→ Brano proposto:
————

Aveva preso parte ad un’estorsione nei confronti del titolare di un centro scommesse di Benevento nell’anno 2013, il trentottenne arrestato dagli uomini della Squadra Mobile di Benevento.

Il giovane, compartecipe nel reato, aggravato dal metodo mafioso, insieme ad altri 3 coindagati, nell’ambito di un procedimento istruito dalla Procura Distrettuale di Napoli, a seguito dell’operazione denominata “Zio D’America”, effettuata dalla Squadra Mobile sannita, era stato riconosciuto colpevole e condannato in via definitiva lo scorso 3 ottobre.

Giovedì l’epilogo della vicenda giudiziaria, quando gli agenti lo hanno rintracciato ed accompagnato presso il carcere di Benevento dove dovrà scontare la pena residua di cinque anni di reclusione.

 

Un trentaseienne si è reso responsabile di alcuni furti in esercizi commerciali nei giorni scorsi, evadendo dai domiciliari, ed è  stato tratto in arresto ieri pomeriggio dagli agenti della Squadra Mobile.

Il giovane, pluripregiudicato, era stato arrestato per furto insieme a due altri correi alla fine del mese di giugno, finendo poi ai domiciliari, dove si trovava ancora ristretto.

Alcune notti fa, l’equipaggio di una volante lo aveva sorpreso fuori dall’abitazione e successivamente gli stessi operatori dell’Ufficio Prevenzione Generale, attraverso una minuziosa ricostruzione effettuata mediante la visione di alcune telecamere, avevano accertato il suo coinvolgimento nell’incursione notturna ai danni di un negozio di parrucchieri, per il quale lo avevano segnalato all’Autorità Giudiziaria.

Ieri l’epilogo con l’arresto per l’incallito ladro che, su disposizione del Gip, è finito in carcere, a seguito dell’aggravamento della misura cautelare richiesta dal P.M. procedente.

————

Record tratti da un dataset
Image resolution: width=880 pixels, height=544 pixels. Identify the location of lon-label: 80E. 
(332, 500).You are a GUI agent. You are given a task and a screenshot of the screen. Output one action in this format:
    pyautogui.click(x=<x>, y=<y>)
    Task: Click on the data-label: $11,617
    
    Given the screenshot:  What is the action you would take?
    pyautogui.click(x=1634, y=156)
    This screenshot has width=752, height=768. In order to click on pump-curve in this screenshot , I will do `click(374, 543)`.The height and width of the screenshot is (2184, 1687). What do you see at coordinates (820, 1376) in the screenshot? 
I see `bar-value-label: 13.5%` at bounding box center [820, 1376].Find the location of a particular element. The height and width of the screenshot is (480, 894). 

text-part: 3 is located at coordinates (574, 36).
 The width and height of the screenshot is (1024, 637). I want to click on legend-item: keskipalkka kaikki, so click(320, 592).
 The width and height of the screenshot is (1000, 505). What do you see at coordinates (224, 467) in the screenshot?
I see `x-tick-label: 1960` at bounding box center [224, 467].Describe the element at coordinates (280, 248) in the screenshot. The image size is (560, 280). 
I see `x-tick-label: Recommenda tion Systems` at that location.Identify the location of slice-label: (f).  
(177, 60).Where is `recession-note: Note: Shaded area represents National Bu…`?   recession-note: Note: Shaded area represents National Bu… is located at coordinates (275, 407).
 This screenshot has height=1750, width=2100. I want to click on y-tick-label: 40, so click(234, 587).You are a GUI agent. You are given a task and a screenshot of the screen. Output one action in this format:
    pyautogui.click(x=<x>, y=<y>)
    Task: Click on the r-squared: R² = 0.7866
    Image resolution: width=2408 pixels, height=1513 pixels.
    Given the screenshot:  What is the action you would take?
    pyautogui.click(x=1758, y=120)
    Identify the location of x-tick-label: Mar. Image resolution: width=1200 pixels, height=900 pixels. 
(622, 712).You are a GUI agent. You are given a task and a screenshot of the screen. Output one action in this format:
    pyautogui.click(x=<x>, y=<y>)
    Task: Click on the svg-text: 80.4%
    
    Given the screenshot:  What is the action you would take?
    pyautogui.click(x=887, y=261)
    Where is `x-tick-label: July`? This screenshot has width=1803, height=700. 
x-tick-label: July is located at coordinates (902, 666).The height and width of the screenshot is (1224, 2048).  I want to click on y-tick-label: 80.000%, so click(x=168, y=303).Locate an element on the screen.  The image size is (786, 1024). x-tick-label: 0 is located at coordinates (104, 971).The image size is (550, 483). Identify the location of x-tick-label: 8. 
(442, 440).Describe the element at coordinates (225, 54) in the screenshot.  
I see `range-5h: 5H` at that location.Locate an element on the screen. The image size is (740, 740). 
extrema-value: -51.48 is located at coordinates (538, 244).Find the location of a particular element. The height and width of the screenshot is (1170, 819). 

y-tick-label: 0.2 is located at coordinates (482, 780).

————

→ Il tuo obiettivo: Per favore, riscrivi il tratto del brano sugli arresti a Benevento che va da "Il giovane, compartecipe" fino a "della Squadra Mobile.", rinominando "carcere" in "penitenziario".

→ Risultato richiesto:
Il giovane, compartecipe nel reato, aggravato dal metodo mafioso, insieme ad altri 3 coindagati, nell’ambito di un procedimento istruito dalla Procura Distrettuale di Napoli, a seguito dell’operazione denominata “Zio D’America”, effettuata dalla Squadra Mobile sannita, era stato riconosciuto colpevole e condannato in via definitiva lo scorso 3 ottobre.

Giovedì l’epilogo della vicenda giudiziaria, quando gli agenti lo hanno rintracciato ed accompagnato presso il penitenziario di Benevento dove dovrà scontare la pena residua di cinque anni di reclusione.

 

Un trentaseienne si è reso responsabile di alcuni furti in esercizi commerciali nei giorni scorsi, evadendo dai domiciliari, ed è  stato tratto in arresto ieri pomeriggio dagli agenti della Squadra Mobile.